С коротким хрустом клещи перекусили проволоку. Брызнули искры — и нижний ряд «колючки» повис бесполезной змеёй. Ползком, по одному мутанты полезли внутрь ограды. Мэтхен искренне надеялся, что обрыв не засёк какой-нибудь диспетчер. А то, говорят, по этим проволокам можно чуть ли не переговариваться.
— Быстрее, быстрее, — шептал Мэтхен. Его бойцы уже просочились внутрь периметра, замаскировались перемятой гусеницами грязью, приготовились к отражению контратаки. А вот ополченцы копались, мало того, что их было больше, так они ещё и ползли неуклюже, высоко поднимая зад и пыхтя, кажется, на всю базу. Звякали о камни стволы пищалей и ружей, скребли по щебню приклады арбалетов. Как всё это безобразие упустили часовые на вышках, Мэтхен понять не мог. Неужто снова помогает Отшельник?
«Куда уж я денусь? — раздался в голове привычный голос. — Какое-то время ещё продержусь. Так, смотри, да запоминай: вот тут ангары с техникой, тут склады, тут столовая. Офицерская казарма? Вот она. А это — солдатские. Только ты учти, унтер-офицеры с солдатами ночуют, так что паника будет недолгой. Запомнил? Тогда до встречи. Попробую до парней твоего Ярцева достучаться. Приготовься».
«Готов уже, Отшельник. Скоро он там?»
Словно отвечая на его сомнения, высоко в небе возникло гудение. За десять страшных дней они такое слышали много раз, и каждый раз оно заставляло бросаться в грязь, готовясь пережить бомбёжку. Но сейчас гул нёс надежду. Он быстро нарастал. Летел гравиплан, и летел явно в сторону военного городка.

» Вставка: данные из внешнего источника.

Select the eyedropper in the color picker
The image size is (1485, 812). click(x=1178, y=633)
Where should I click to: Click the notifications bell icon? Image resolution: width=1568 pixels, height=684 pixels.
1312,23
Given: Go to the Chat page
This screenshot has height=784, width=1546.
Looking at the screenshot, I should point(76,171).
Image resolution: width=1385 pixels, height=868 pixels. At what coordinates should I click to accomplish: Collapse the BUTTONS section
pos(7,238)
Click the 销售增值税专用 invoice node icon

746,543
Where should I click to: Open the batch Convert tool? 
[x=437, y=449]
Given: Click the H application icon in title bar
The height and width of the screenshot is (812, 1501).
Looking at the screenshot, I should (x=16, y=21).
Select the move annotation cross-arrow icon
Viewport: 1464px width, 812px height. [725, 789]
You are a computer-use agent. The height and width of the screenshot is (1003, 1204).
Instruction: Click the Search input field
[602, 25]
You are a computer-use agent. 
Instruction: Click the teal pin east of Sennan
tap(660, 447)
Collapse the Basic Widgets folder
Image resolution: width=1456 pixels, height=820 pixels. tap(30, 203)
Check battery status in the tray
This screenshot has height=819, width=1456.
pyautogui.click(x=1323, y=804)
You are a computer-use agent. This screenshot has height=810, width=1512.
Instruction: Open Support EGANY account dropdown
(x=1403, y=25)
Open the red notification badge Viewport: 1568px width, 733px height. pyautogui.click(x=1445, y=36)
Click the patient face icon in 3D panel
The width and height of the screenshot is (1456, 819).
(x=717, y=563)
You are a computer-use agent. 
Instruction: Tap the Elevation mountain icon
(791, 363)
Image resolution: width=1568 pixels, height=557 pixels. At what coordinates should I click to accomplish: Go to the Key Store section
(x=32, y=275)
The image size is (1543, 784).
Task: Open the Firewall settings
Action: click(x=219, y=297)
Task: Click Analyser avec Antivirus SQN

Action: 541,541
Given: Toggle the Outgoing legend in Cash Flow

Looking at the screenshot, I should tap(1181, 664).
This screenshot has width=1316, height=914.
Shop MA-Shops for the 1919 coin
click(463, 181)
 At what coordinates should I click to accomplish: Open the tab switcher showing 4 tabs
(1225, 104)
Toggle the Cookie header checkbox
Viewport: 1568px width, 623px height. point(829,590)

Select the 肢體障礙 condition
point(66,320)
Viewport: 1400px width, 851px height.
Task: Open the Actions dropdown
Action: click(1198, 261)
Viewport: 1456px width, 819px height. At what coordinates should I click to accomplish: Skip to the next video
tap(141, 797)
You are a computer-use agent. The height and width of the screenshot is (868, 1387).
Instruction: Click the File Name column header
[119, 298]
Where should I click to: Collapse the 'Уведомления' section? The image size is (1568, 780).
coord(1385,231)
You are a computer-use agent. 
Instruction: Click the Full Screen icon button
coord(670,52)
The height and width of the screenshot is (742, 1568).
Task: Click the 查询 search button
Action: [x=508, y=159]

«Может, это не Ярцев?» — подумал Мэтхен и скомандовал подъём. Но орать и стрелять было ещё не время. Если гравилёт чужой, с него станется накрыть отряд одним ударом.
Шипение, мутная вспышка, пропарывающая смог — и впереди, где, по прикидкам Хурсага, когда-то находилась местная мэрия, вспухло огненное облако. Отстав от него на полсекунды, всё затопил низкий, протяжный грохот. Впереди вставали новые и новые огненные султаны — на складе горюче-смазочных материалов, над ангаром с техникой и арсеналом. Никакая это не случайность. Это Ярцев, и никто иной!
Таиться больше незачем. Мэтхен вскочил, вскинул плазмомёт — и коротким импульсом перечеркнул вышку с пулемётчиком, доломав оплавленный бортик, тело опрокинулось вниз. Смотреть на то, что осталось от часового не хотелось, да и было некогда.
— За мно-о-ой! Бегом!!! — заорал он. И добавил клич, только что зародившийся в голове: — М-ма-а-арш! За родину, за Отшельника!!!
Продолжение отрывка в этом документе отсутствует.